Vale dizer, a alavancagem de cortesia deve fazer com que investidores tenham um apetite maior por estes ativos, às custas, é claro, do contribuinte. Isto dito, se há bons motivos para crer que o setor privado tem condições melhores de apreçar os ativos dos bancos (acho que isto é verdade e um ponto positivo do plano), ao mesmo tempo há distorções que podem levar à má formação de preços.
De qualquer forma, está longe de ser claro que o ágio sobre o “valor justo” irá resolver a questão.

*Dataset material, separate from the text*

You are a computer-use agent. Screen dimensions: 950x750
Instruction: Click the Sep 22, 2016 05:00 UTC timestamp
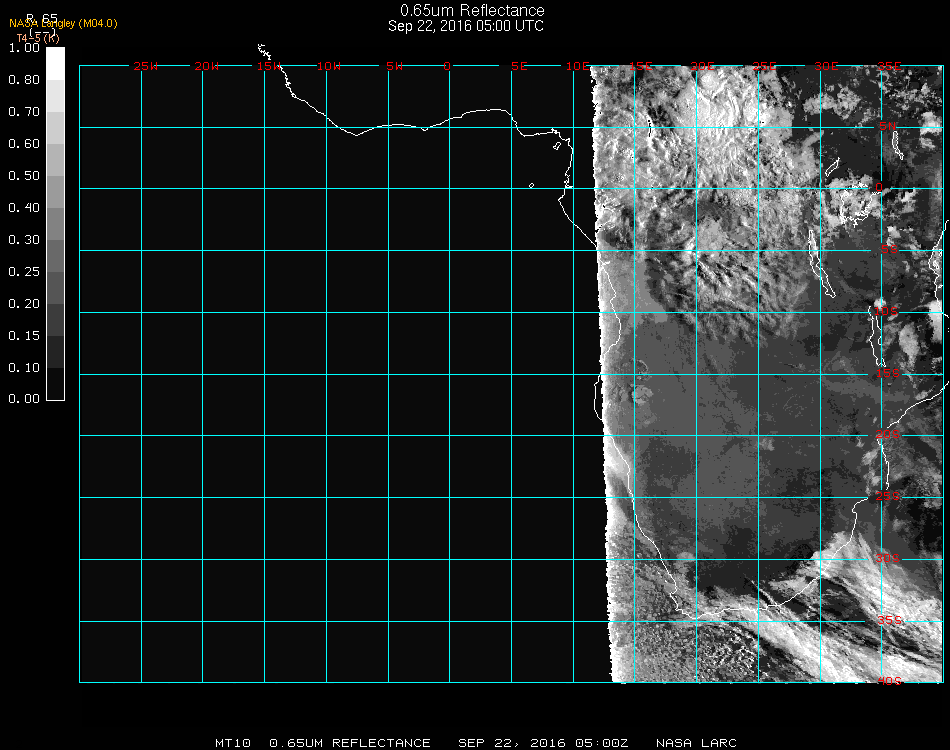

Dada a qualidade dos ativos bancários, a verdade é que não se sabe se isto será suficiente para cobrir a diferença entre os preços a que estão marcados estes ativos e eventuais preços que apareçam nos leilões. Assim, não sabemos também, se isto será suficiente para cobrir a insuficiência de capital no sistema.
Por fim, a qualidade dos ativos não é uma constante da natureza. Em meio à deterioração da atividade econômica é pouco provável que não haja piora na qualidade dos ativos (na nossa notação, “q” estaria se reduzindo, o que inequivocamente diminui o valor dos ativos).
Resumindo: permaneço cético. Se estiver correto no meu ceticismo veremos ainda o governo americano tendo que voltar ao Congresso para pedir mais dinheiro e, aí sim, adotar uma estratégia distinta, mas tendo perdido muito tempo (além de recursos) numa trilha que pode ser um beco sem saída.
Enfim, tenho certeza que isto não esgota o assunto e espero os comentários (e correções) inteligentes dos suspeitos de sempre.